Bioactive compounds derived from these mushrooms include polysaccharides known as glucans, as well as polysaccharide-protein complexes, some of which have been developed as anticancer treatments. They elicit antitumor, immunomodulatory, antioxidant, antiviral, antibacterial, antihypercholesterolemic, antidiabetic, and hepato-protective effects.
Supplemental forms include tablets, capsules, teas, and liquid extracts originating from both natural and artificially cultivated fruiting bodies and mycelial extracts; spores and their extracts are also used, but less frequently.

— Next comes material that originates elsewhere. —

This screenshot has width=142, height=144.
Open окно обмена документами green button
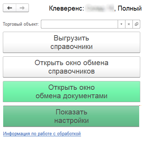[72, 92]

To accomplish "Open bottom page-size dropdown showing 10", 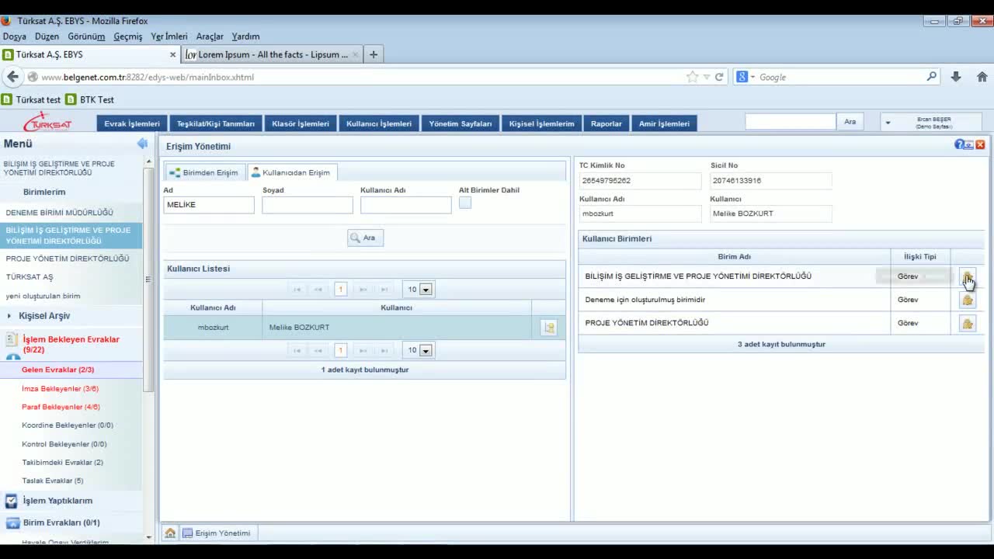I will coord(425,350).
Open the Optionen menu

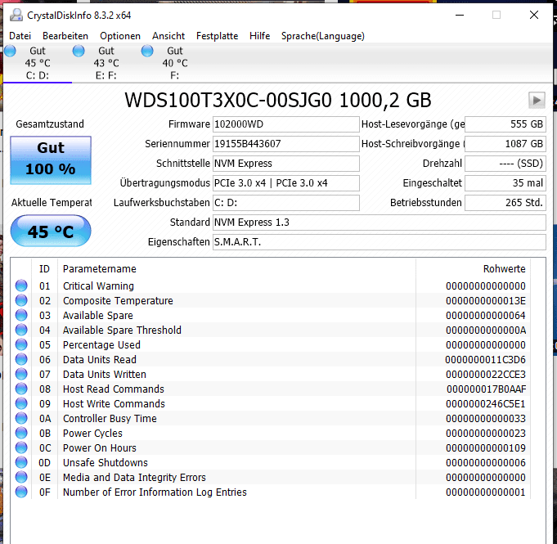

Patients use them to improve immune function, as a cancer treatment, and to prevent recurrence.
Benefits and Risks of Medicinal Mushrooms
Mushrooms are generally considered safe to consume, and preliminary findings of their biologic effects are promising. These include immunomodulation, improving survival and quality of life in patients with cancer, and mitigating adverse effects associated with chemotherapy.
However, several cases of dermatitis have been reported following consumption of shiitake. Ingestion of agaricus as well as powdered reishi caused hepatotoxicity, with long-term consumption resulting in chronic diarrhea.
More importantly, for patients undergoing treatment and for those on maintenance therapies, concurrent intake of medicinal mushrooms can be detrimental. For example, because of their immunostimulatory activity, mushrooms can reduce the efficacy of immunosuppressive drugs. Their anticoagulant and antiplatelet properties enhance the activity of drugs that have similar actions, thereby increasing the risk of bleeding. In addition, low-grade hematologic and gastrointestinal toxicities were reported in patients with colorectal cancer following concomitant use of coriolus extracts with chemotherapeutic agents.
Furthermore, reishi was shown to interfere with cytochrome p450 enzymes and may affect the levels of substrate drugs metabolized by these enzymes. Similarly, because of its hypoglycemic activity, maitake may increase the effectiveness of hypoglycemic drugs that can be a concern in patients with diabetes.
What Oncology Nurses Need to Know
The number of patients who use both dietary and supplemental forms of medicinal mushrooms to fight cancer is rising. Available data from preclinical and small clinical studies indicate anticancer and immunomodulatory effects. But well-designed, randomized trials are needed to determine the true effectiveness of mushrooms, as are studies to evaluate safety of long-term use. Quality concern is also an issue as the active ingredients in supplemental forms can vary among manufacturers because of lack of strict standards for production, impacting their effectiveness.
Nurses are uniquely positioned to ensure maximal knowledge sharing between patients and providers. Many patients are reticent to divulge their use of supplements and other alternative methods to battle cancer or control symptoms. Through the development of respectful working relationships with patients, nurses in all settings can help patients understand the need for full disclosure of their entire care strategy. This is both to identify under controlled symptoms and ensure that what the patient is taking does not interact with their prescribed medications or treatment regimen to the detriment of the patient. Working as a collaborative team with patients, pharmacists, and providers can help ensure the best outcomes while allowing the patient informed autonomy about how they can approach their disease and symptoms.